In the last decade intravascular optical coherence tomography has known a tremendous progress. Its high resolution (5-
10μm) allows coronary plaque characterization, vulnerable plaque assessment, and the guidance of intravascular
interventions. However, one intravascular OCT sequence contains hundreds of frames, and their interpretation requires a
lot of time and energy. Therefore, there is a strong need for automated segmentation algorithms to process this large
amount of data. In this article, we present an automated algorithm to extract lumen contours from images obtained with
intravascular Optical Coherence Tomography (OCT). Unlike existing methods, our algorithm requires no post- or preprocessing
of the image. First, a sliding window is passed on every A-scan to locate the artery tissue, this location being
determined from the largest distribution of the grey level values. Once all the tissue is extracted from the image, every
segmented A-scan is binarized separately. For a single A-scan, the level of amplitude often varies strongly across the
tissue. A global threshold would cause low amplitude parts of the tissue to be considered as belonging to the background.
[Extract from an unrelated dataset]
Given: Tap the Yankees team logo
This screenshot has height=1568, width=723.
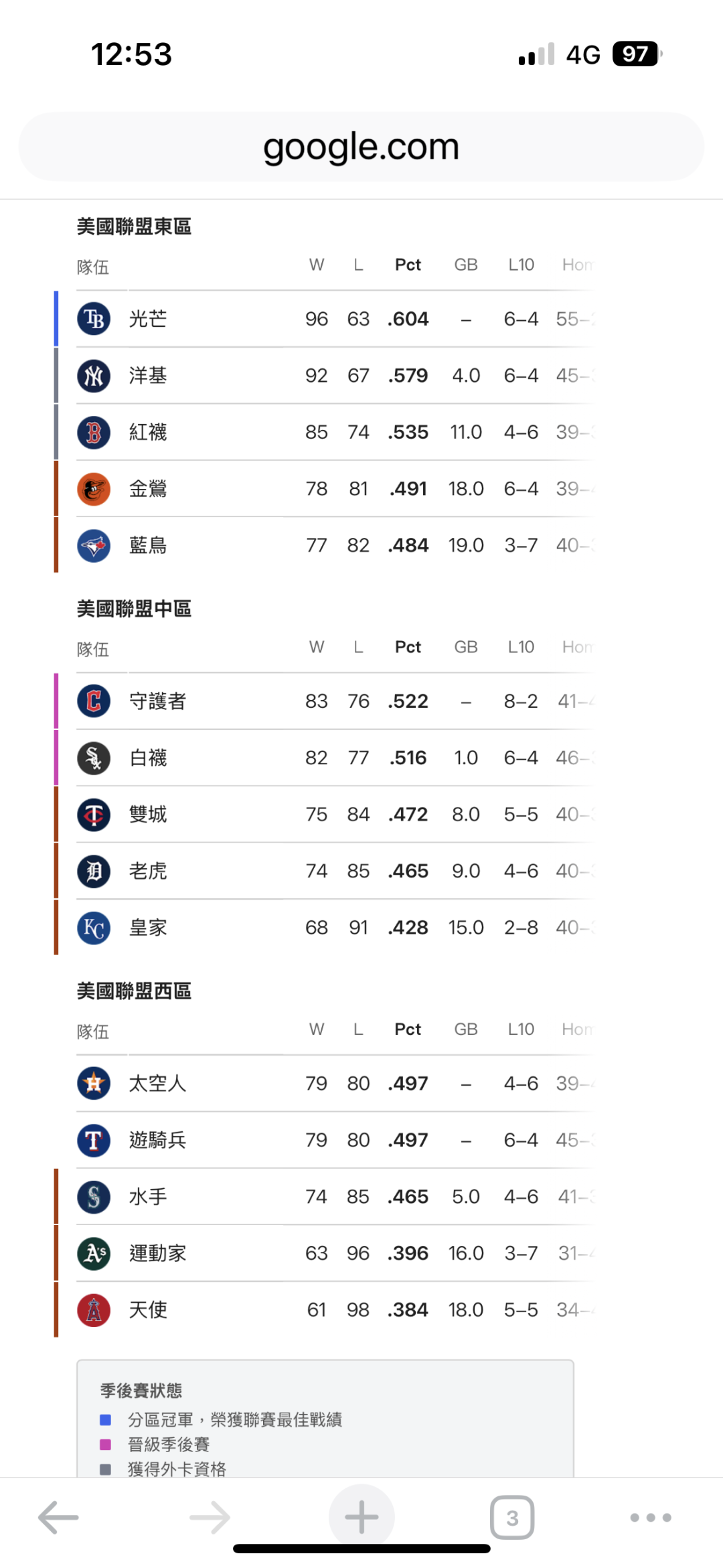Looking at the screenshot, I should 94,376.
Our solution is to determine local thresholds for every A-scan. That is, instead of having a single global threshold, we
allow the threshold itself to smoothly vary across the image. Subsequently, on the binarized image the Prewitt mask is
moved from the detected tissue position toward the probe to segment the lumen. The proposed method has been
validated qualitatively on images acquired under different conditions without changing any parameter of the algorithm.
Experimental results show that the proposed method is accurate and robust to extract lumen borders.